The second relief payment is limited to the bottom 70% of income earners, or about 36 million people. Compared with the consumption coupon program, which covered 90% of the population, the number of beneficiaries has fallen by more than 10 million.
The confusion at the scene stemmed from the much stricter cutoff for the portion of National Health Insurance premiums paid by the insured. For a single-person household with an employee plan, the threshold used to be 220,000 won or less in monthly premiums, roughly equivalent to an annual salary of 73 million won. This time, however, the cutoff was lowered sharply to 130,000 won or less, or about 43.4 million won a year. For a single-person household under the regional plan, the standard was also tightened from 220,000 won to 80,000 won or less.
Choi, 52, who visited an Administrative Welfare Center in Seo-gu, Daejeon, told Yonhap News Agency, "I received the previous payment, so I expected to get this one too and took time off to apply, but I was told I am not eligible, which is frustrating." Office worker Na, 33, also criticized the decision, saying, "I'm an ordinary working-class person with a lot of debt, but I was excluded.
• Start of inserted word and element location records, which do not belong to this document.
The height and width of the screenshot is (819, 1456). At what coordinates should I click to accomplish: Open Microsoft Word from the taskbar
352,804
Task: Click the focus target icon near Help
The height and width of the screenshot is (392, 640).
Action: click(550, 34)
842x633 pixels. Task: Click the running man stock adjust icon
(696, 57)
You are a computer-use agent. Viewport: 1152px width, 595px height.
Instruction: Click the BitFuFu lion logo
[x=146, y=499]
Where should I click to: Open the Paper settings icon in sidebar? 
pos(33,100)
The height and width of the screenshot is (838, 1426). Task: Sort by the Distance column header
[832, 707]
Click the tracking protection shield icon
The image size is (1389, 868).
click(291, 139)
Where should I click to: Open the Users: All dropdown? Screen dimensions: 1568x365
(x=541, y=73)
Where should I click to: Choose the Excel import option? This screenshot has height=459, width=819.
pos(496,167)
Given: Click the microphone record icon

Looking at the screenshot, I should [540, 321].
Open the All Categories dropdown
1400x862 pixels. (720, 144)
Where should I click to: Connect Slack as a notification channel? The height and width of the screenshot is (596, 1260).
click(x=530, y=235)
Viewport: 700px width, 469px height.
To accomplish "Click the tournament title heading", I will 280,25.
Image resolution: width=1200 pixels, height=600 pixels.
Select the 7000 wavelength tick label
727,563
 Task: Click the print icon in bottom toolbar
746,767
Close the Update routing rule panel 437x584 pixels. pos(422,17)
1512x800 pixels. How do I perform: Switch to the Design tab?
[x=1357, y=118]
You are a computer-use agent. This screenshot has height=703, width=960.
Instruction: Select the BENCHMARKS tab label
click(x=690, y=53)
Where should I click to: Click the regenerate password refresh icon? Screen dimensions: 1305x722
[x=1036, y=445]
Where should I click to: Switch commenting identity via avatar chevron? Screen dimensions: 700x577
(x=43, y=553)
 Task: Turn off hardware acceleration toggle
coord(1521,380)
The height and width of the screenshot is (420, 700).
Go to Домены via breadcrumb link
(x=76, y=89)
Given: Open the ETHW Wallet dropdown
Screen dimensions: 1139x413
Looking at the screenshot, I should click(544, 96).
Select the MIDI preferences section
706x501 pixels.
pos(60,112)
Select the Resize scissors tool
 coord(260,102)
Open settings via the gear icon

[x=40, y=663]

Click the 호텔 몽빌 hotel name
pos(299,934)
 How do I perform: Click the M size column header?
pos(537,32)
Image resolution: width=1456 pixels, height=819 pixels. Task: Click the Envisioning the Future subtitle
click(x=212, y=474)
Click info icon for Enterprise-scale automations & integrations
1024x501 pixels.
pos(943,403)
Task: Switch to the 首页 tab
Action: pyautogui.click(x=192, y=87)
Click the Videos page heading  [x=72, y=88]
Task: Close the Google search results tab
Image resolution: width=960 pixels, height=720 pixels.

I don't know whether I should laugh because my income is high or cry because I can't get the payment."
Criticism is also growing over fairness, as the exclusion criteria for high-asset households remain unchanged from before. The government excluded households with a property tax assessment value above 1.2 billion won, or roughly 3 billion to 4 billion won in market value, as well as those with financial income exceeding 20 million won. But in practice, that means people with apartments worth several billion won or deposits of around 900 million won can still receive the payment if they have no clear earned income and therefore pay low health insurance premiums. That is why salaried workers, who pay their premiums faithfully, are complaining about reverse discrimination.
The burden on service counters was further increased by older applicants making unnecessary trips after failing to realize that the birth-year-based five-day rotation system applies only during the first week.
The Ministry of the Interior and Safety (MOIS) explained that it used the health insurance premium system, to which the entire population is subscribed, in order to determine eligibility quickly without building an additional system. It said the measure is intended to concentrate limited resources on low- and middle-income households hit economically by the Arab-Israeli conflict and other factors.
The government plans to review applications and provide between 100,000 won and 250,000 won per person on a tiered basis, while also operating an appeals process. However, as many ordinary workers who actually need the aid were excluded and the mismatch between asset and income standards was exposed, public expectations for the policy have fallen sharply.